Sa'id ibn Mansur ibn Shu'ba (Abu Uthman) was a Sunni traditionist — a scholar who collected and transmitted hadith, the reported sayings and practices of the Prophet Muhammad — active in the late eighth and early ninth centuries CE. Biographical sources such as al-Dhahabi's Siyar a'lam al-nubala report that he was born in the Khurasani district of Jawzjan (in present-day northern Afghanistan) and raised in Balkh, hence his cluster of regional epithets: al-Khurasani, al-Marwazi, al-Talaqani, al-Balkhi. Like many hadith scholars of his age he undertook a rihla, a journey in search of reports, studying with teachers spread across Iraq and the Hijaz; named masters include Sufyan ibn 'Uyayna, Hammad ibn Zayd, Hushaym ibn Bashir and Abu 'Awana. He eventually settled in Mecca as a mujawir — a long-term resident living beside the sacred precinct — and there he is reported to have composed his Sunan.
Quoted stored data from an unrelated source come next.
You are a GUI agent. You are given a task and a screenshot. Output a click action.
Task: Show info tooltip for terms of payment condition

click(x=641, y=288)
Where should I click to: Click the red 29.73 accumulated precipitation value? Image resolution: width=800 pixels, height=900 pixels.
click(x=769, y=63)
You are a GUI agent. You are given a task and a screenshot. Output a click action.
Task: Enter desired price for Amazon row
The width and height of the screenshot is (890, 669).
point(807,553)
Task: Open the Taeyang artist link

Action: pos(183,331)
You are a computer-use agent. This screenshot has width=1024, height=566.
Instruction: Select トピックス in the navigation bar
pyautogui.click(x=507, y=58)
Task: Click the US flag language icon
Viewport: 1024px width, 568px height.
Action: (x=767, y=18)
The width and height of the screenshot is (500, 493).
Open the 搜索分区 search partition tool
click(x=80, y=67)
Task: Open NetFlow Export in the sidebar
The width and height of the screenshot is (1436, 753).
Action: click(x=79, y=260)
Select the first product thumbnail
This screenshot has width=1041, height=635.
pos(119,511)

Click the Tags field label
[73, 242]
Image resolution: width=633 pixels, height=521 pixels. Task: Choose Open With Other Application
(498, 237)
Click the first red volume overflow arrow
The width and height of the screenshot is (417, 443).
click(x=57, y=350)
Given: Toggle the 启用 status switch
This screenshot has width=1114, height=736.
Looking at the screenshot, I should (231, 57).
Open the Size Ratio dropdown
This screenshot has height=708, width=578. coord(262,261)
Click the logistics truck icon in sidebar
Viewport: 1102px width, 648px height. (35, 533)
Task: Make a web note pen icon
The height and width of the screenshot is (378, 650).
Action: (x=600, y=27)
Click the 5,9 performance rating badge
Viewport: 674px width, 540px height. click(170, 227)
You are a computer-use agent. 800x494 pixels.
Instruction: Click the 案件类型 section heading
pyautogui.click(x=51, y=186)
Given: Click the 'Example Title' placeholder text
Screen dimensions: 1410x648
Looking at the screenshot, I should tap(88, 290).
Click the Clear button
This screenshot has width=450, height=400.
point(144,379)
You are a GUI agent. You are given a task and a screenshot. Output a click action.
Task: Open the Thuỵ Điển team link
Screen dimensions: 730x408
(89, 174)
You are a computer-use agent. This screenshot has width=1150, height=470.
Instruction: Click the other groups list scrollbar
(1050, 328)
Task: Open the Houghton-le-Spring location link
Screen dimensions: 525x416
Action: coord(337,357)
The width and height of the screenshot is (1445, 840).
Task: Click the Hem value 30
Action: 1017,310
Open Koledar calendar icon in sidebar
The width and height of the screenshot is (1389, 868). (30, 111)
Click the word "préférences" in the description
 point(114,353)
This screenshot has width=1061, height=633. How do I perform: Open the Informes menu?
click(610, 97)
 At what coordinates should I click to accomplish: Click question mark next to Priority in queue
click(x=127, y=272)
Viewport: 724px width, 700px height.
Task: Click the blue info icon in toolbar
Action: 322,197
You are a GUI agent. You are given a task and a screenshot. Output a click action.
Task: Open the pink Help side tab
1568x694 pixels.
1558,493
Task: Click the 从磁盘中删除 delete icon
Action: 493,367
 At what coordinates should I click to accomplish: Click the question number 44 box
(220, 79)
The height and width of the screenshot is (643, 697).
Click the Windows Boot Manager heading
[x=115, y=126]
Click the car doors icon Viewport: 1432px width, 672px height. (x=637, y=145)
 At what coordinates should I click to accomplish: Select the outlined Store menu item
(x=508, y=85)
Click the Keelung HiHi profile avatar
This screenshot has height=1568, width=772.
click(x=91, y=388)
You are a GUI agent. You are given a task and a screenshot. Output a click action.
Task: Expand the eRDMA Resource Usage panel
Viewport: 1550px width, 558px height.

That Sunan is a musannaf-style work, meaning it is organized by legal and thematic chapters and gathers not only Prophetic hadith but also athar, the opinions of Companions and later authorities. Only portions survive, but they make it one of the earliest collections of its kind, predating the famous Sahih works of al-Bukhari and Muslim. Later critics graded him reliable (thiqa) and a hafiz, a scholar of vast memorized material; among those said to have transmitted from him are Ahmad ibn Hanbal, Abu Dawud and Muslim. He died in Mecca in the month of Ramadan, 227 AH (842 CE).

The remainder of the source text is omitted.